League evens up as Dutchmen start to pull away

There’s no more games in hand from here on out, as all of the ECAC teams are at an even amount of conference games played with three weekends left. Still, there’s little settled heading down the stretch run.

Colgate jumped back into first-round bye with a 6-1 thumping of Cornell Saturday. It was the Big Red’s first loss since Nov. 30, a span of nine games.  Quinnipiac, Clarkson and Yale each split, while Union swept to take a three-point lead over the Bobcats for first place. The Dutchmen play four of their final six games on the road, but went 3-1 without suspended head coach Rick Bennett, who will be back behind the bench Friday at Cornell.
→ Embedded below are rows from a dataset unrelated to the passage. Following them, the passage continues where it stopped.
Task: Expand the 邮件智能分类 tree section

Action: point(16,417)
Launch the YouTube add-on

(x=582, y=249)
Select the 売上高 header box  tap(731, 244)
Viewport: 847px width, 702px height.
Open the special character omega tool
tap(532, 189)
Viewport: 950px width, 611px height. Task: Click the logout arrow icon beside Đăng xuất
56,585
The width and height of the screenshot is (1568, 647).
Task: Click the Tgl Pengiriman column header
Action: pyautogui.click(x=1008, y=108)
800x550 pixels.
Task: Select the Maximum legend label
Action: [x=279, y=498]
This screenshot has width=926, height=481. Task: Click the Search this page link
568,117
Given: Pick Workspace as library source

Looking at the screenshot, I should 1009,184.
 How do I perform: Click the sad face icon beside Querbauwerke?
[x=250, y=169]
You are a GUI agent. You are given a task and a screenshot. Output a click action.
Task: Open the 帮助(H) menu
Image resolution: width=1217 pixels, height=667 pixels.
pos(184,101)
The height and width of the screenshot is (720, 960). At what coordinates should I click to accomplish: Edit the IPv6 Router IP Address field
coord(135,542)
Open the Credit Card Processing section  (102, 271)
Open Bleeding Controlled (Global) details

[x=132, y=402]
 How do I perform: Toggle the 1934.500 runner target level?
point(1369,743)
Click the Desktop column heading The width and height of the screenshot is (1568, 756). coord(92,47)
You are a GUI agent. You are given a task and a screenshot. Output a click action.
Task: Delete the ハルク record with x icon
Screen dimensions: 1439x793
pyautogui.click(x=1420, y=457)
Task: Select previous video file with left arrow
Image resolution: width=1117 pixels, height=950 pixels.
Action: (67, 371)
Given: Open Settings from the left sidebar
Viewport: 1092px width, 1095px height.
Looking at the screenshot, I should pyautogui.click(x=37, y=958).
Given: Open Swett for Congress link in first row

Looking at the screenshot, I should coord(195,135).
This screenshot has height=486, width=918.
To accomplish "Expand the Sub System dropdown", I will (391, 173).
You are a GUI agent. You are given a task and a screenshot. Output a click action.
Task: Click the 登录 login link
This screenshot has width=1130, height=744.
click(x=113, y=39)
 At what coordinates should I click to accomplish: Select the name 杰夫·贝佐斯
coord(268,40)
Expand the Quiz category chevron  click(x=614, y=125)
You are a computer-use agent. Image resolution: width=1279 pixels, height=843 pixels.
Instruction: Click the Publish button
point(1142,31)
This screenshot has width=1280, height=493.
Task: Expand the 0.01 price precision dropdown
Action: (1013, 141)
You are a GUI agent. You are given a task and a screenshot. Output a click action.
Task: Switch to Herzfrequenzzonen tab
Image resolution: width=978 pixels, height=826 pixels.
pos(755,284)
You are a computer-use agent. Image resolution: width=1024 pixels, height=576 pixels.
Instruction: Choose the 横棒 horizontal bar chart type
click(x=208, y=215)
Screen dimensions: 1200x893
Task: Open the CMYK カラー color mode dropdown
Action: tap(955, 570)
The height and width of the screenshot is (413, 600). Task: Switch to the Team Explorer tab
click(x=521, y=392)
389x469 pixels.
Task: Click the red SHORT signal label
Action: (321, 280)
Clarkson should be in the mix for first-round bye, although the Golden Knights travel to Union in two weeks and host Quinnipiac on the final day of the regular season. As for Yale, the defending national champions chances at a top-four spot are slowly slipping away, but there’s still a chance. The Bulldogs have four games left at home and two on the road. Those away games are against struggling Harvard and Dartmouth, but don’t lock up four points for Yale just yet. The Bulldogs lost to the Big Green 4-1 on Dec. 6, and followed that up with a 2-2 against the Crimson the next night.

Golden Knights and Bobcats wear each other down.

First, there was some history. Then, there were whistles. A lot of them.

Quinnipiac forward Connor Jones scored ten seconds into Friday’s win over Clarkson after scoring eight seconds in against Dartmouth last weekend. Jones is the first player in NCAA history to score a goal in the first 10 seconds of a game twice in his career.

Matthew Peca scored 1:04 later to make it 2-0 Quinnnipiac, although the Golden Knights tied it early in the second period with two quick goals of their own, before the Bobcats regained the lead for good midway through the period. But a barrage of penalties marred what was an exciting game that featured three video reviews of shots that went off iron.

“In the end, that’s not how college hockey is supposed to be played,”  Bobcats head coach Rand Pecknold said. “That’s late 90s, early 2000s. We’re supposed to clean all that stuff out of the game, the hooking, the holding, the cork-screwing. I was disappointed the game escalated to that. Both teams were at fault. We’re supposed to play a wide-open, entertaining type of hockey. I guess once in a while, everything falls back to that.”

Quinnipiac was called for 12 penalties totaling 24 minutes, while Clarkson had 47 penalty minutes on 18 infractions.

“I thought it was a situation where two teams were battling pretty hard,” Golden Knights head coach Casey Jones said. “You’re battling for league points; hopefully it doesn’t get to the point where someone gets hurt  I didn’t think that was the case. I thought it was a situation where two teams where battling pretty hard.”

The Bobcats were only 1-for-11 on the power play, but Jones said that using Clarkson’s top players on the penalty-kill unit wore down the Golden Knights as the game went on.

Equipment malfunction

There’s already been one game cancelled this season due to a compressor failure.  Friday’s game between Harvard and Dartmouth wasn’t cancelled, but a zamboni broke down at the Bright-Landry Hockey Center, delaying the start of the game until 8:49 p.m. and resulting in this sequence.  The Crimson blanked the Big Green 3-0, and face Boston University Monday at 4:30 p.m. in the Beanpot consolation game.